Utilizing Sqoop and Hive for data analysis can allow you to reuse your SQL skills to take advantage of the Hadoop ecosystem without having to learn a new language and lots of new processes. This article assumes you already have the Hortonworks Data Platform already installed on your machine/virtual host. This article will show you how to take data from a SQL store, import it into Hive, and then do a basic Hive query.
Step 1
First, we’ll import a test data set that has plenty of records in it. This data set is more than a small 100 row set file but actually includes 100K records of generated user info and 50K records of generated order data. Using https://www.generatedata.com/, the dataset was assembled and made available as a public gist. It can be accessed as follows:
git clone https://gist.github.com/4c5599b08483264e1e22.git ./data_sql
This will go and make a local copy the SQL file and save it in a directory called data_sql
.
Step 2
Next, we will go ahead and import the SQL file we just copied into the local MySQL on HDP.

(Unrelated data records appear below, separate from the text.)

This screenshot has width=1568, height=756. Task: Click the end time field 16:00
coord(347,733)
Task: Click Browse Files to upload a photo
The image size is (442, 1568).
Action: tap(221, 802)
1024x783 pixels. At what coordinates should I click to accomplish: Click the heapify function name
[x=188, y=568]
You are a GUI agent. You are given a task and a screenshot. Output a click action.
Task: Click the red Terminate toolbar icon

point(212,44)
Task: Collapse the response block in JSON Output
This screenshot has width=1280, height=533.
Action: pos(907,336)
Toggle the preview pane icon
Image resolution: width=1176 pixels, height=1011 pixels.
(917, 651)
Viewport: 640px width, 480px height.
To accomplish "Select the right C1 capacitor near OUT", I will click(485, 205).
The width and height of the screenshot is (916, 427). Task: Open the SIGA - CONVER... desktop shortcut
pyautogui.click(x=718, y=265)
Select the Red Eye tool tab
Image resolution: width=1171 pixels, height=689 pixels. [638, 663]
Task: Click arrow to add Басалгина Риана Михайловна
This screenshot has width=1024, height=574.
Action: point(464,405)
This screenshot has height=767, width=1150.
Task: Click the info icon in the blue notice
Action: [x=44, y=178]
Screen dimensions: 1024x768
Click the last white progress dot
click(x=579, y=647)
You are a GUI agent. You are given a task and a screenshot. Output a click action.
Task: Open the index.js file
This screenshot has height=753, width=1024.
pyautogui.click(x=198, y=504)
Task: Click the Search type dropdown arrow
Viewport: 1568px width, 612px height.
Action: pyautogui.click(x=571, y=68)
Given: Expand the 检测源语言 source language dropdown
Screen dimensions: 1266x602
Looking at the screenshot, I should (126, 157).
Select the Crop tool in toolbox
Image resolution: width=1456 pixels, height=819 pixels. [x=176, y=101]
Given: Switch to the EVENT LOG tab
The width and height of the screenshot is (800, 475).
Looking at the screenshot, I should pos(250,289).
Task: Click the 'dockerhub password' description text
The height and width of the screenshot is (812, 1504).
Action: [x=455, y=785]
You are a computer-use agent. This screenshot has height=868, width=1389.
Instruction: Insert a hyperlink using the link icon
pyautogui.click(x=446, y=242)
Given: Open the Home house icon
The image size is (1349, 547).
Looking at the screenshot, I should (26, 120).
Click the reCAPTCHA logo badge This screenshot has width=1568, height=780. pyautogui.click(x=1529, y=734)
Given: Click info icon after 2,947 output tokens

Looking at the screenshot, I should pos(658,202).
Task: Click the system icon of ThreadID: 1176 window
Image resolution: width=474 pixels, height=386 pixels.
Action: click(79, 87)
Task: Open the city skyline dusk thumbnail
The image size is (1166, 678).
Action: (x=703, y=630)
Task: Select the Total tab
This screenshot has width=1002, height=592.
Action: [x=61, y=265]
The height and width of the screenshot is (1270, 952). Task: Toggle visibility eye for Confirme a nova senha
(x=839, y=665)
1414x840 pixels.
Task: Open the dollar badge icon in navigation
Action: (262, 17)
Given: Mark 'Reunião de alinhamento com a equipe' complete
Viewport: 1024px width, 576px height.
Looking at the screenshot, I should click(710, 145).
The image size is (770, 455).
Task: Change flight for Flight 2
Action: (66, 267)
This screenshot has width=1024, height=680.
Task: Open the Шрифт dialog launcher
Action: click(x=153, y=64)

mysql < ./data_sql/data.sql
The data.sql
file creates a new database schema called company_info
. The company_info database will have two tables user_info
and orders
. You can explore the data set by accessing the MySQL CLI.
Step 3
With the MySQL database seeded we can big the process of importing the data into Hive to actually do something useful. To import the data into Hive we will be using Sqoop.
sqoop import --connect jdbc:mysql://localhost:3306/company_info --table user_info --username root --hive-import sqoop import --connect jdbc:mysql://localhost:3306/company_info --table orders --username root --hive-import
These two commands will import the data we just stored in MySQL and move it to Hive.
Step 4
After the imports finish we can go ahead and boot up the Hive CLI by typing in hive
in to the command line. From there we can go ahead and execute a query. For something interesting involving a time series we could execute the following query:
select user_id, avg(unix_timestamp(created_on)-unix_timestamp(lag_created_on))/86400 from (select user_id, created_on, lag(created_on) over (partition by user_id order by created_on) as lag_created_on from orders) q group by user_id;
This should return the user_id and the average time between order purchases.
Conclusion
This short article describes a few simple steps to go and start using Sqoop and Hive. More robust articles containing advanced functionality like import appending and other query types are in other articles.